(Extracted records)
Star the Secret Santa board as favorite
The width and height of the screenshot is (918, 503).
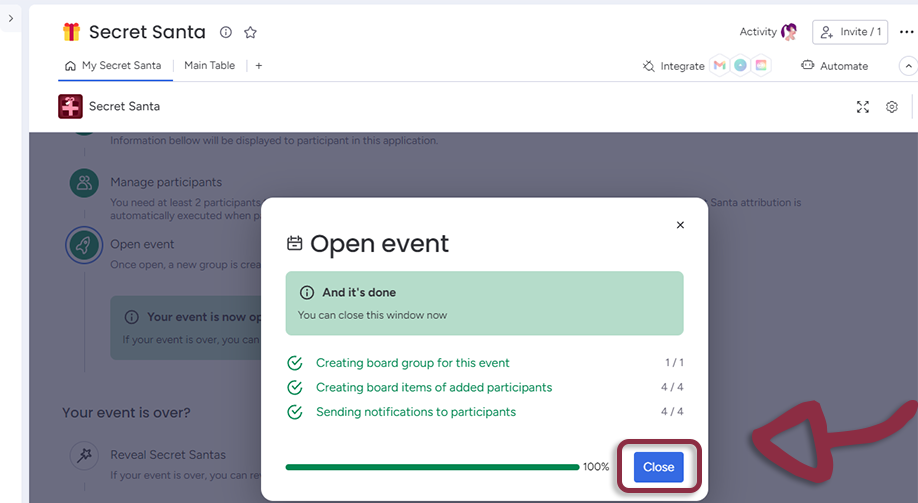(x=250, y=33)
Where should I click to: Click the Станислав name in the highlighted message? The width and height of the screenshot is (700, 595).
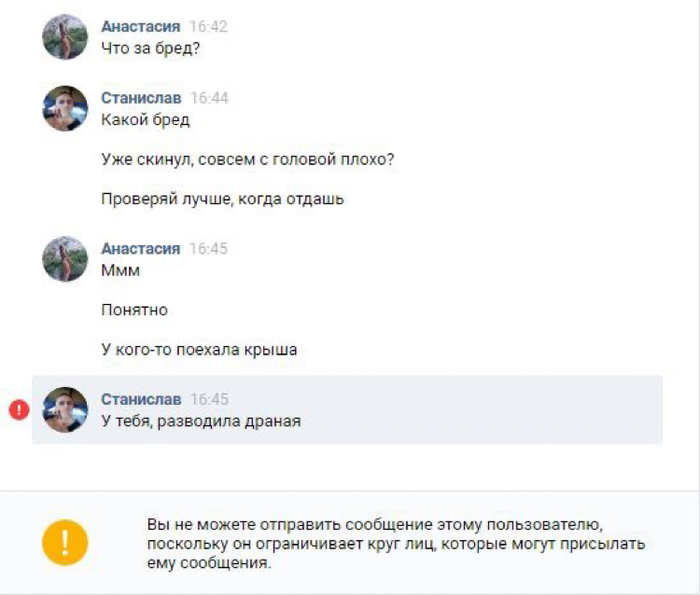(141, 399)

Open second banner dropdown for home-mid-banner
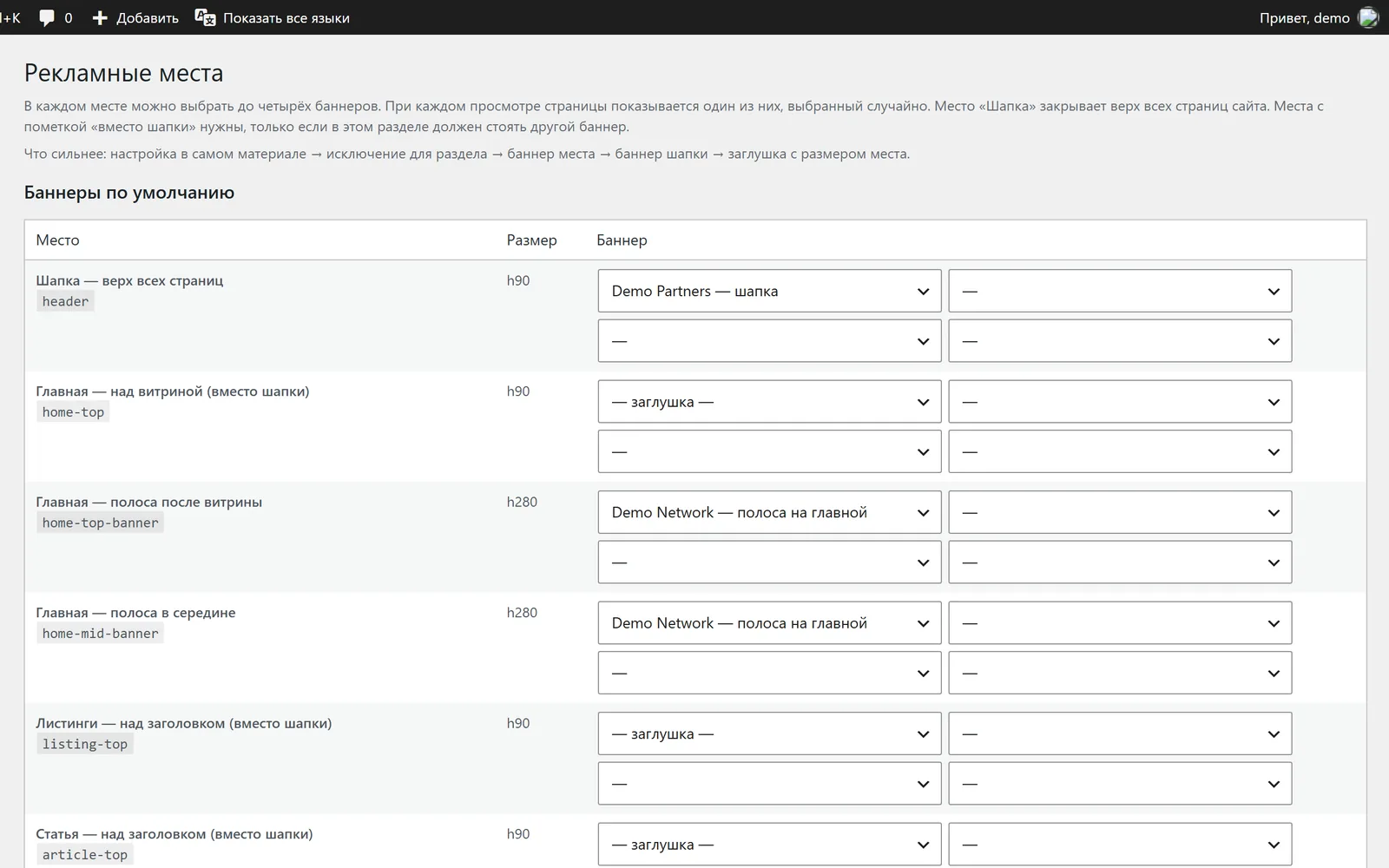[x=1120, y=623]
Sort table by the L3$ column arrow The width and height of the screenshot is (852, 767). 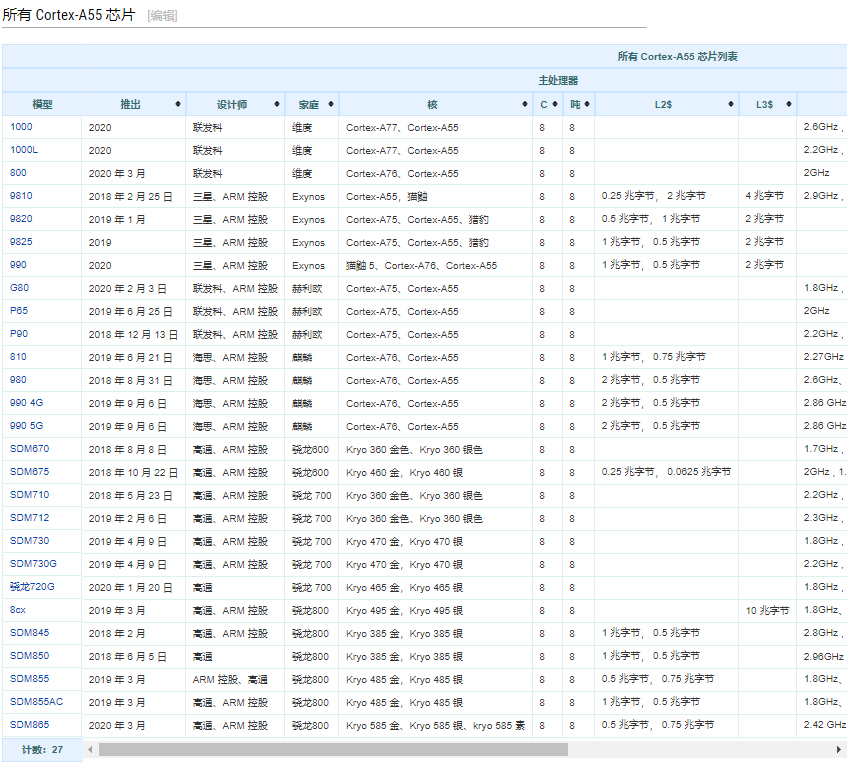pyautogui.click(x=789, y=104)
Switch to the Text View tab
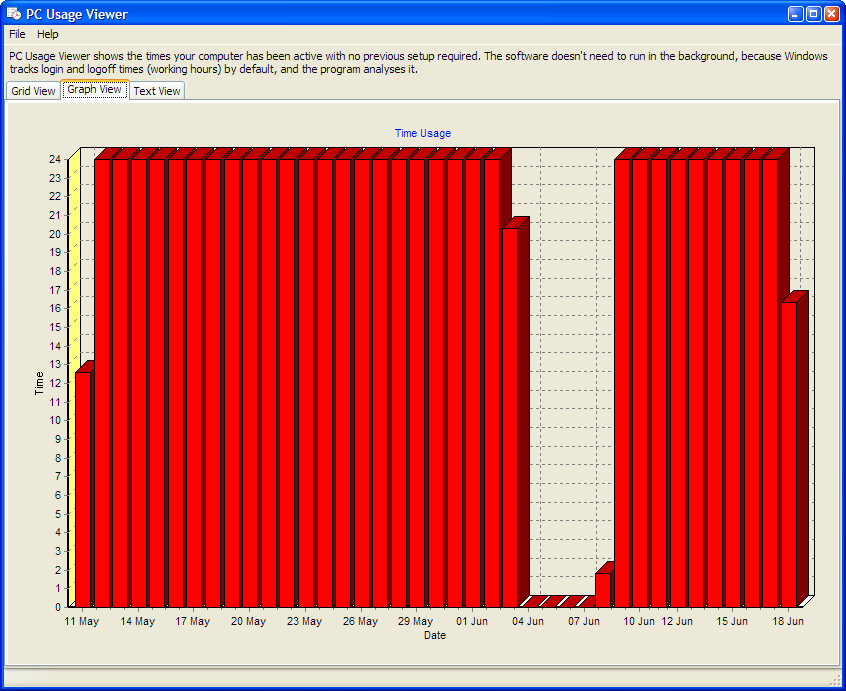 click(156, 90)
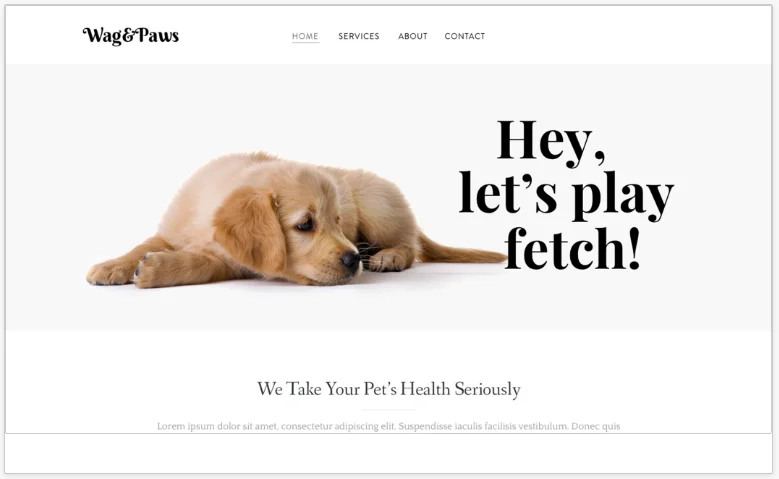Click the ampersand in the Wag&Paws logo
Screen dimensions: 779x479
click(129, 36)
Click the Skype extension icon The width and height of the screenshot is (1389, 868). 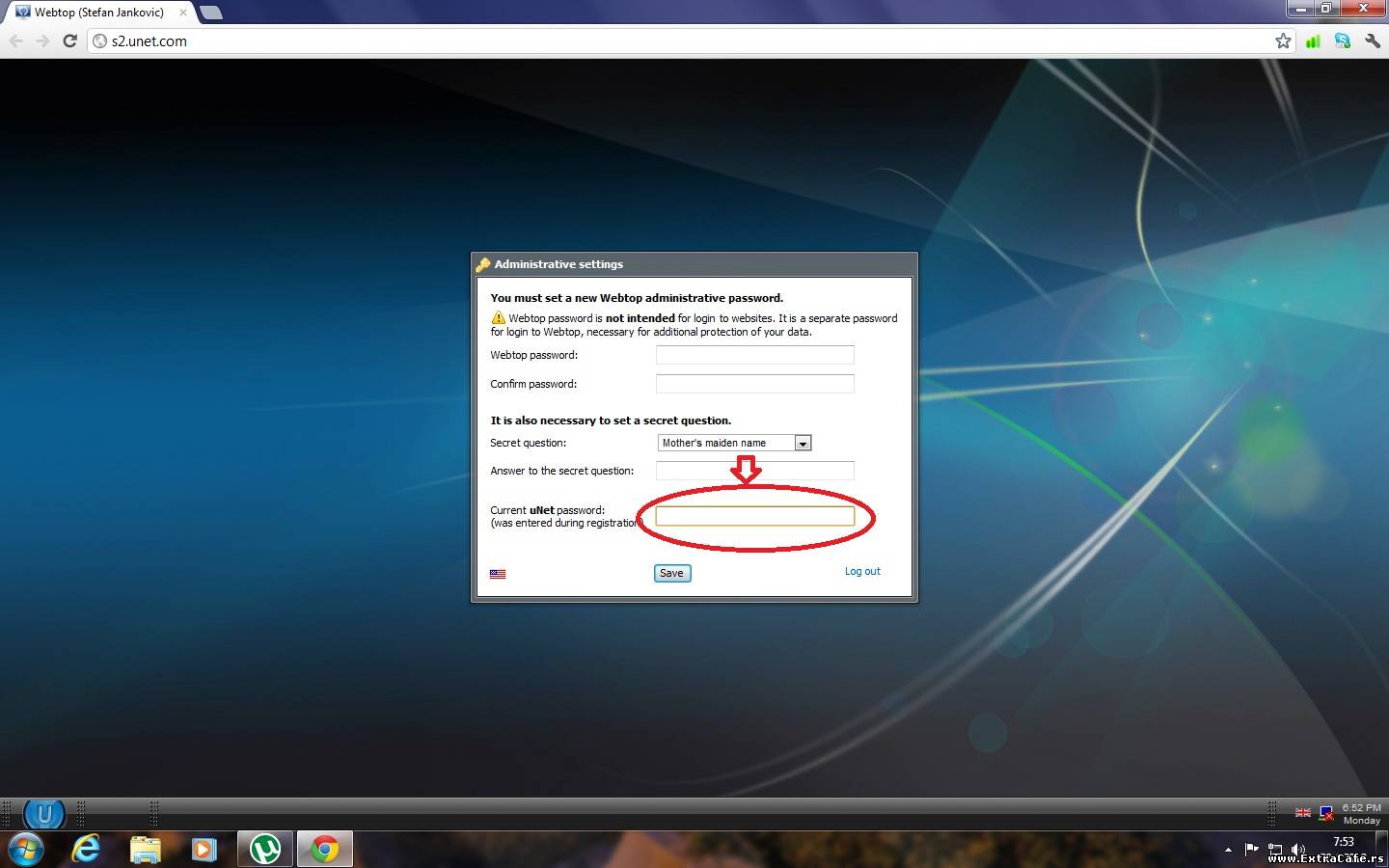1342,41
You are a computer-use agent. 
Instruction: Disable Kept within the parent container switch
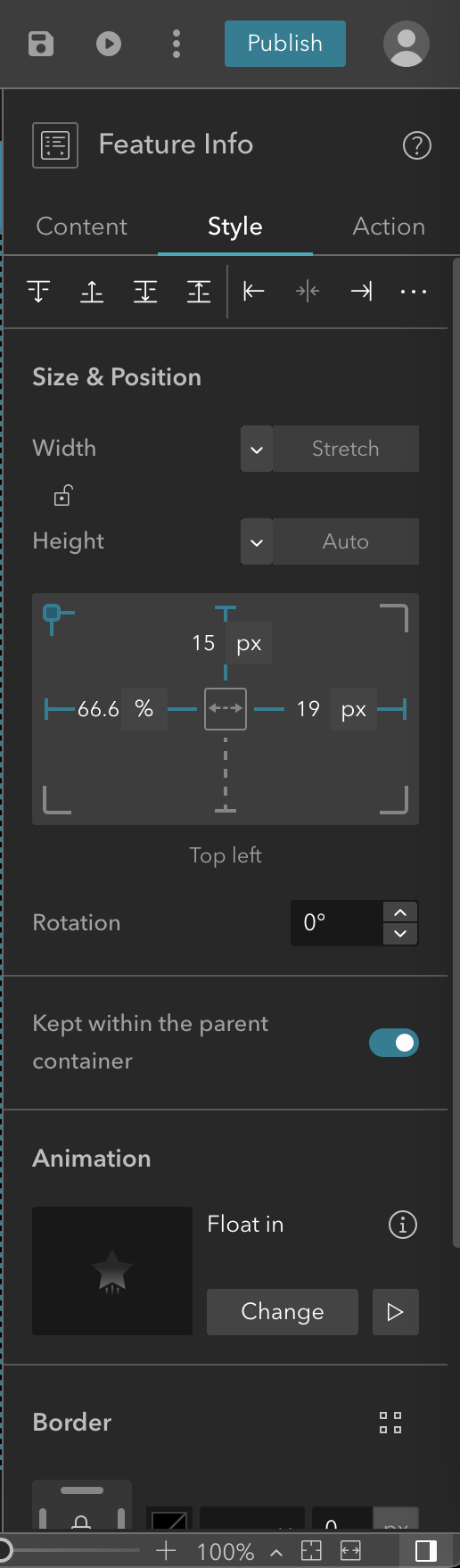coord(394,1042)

> **What is needed**
Repeat the entries from the line with "You are a computer-use agent." through the last line of the entries, leaving out the pictures.

> **Response**
You are a computer-use agent. 
Instruction: Disable Kept within the parent container switch
coord(394,1042)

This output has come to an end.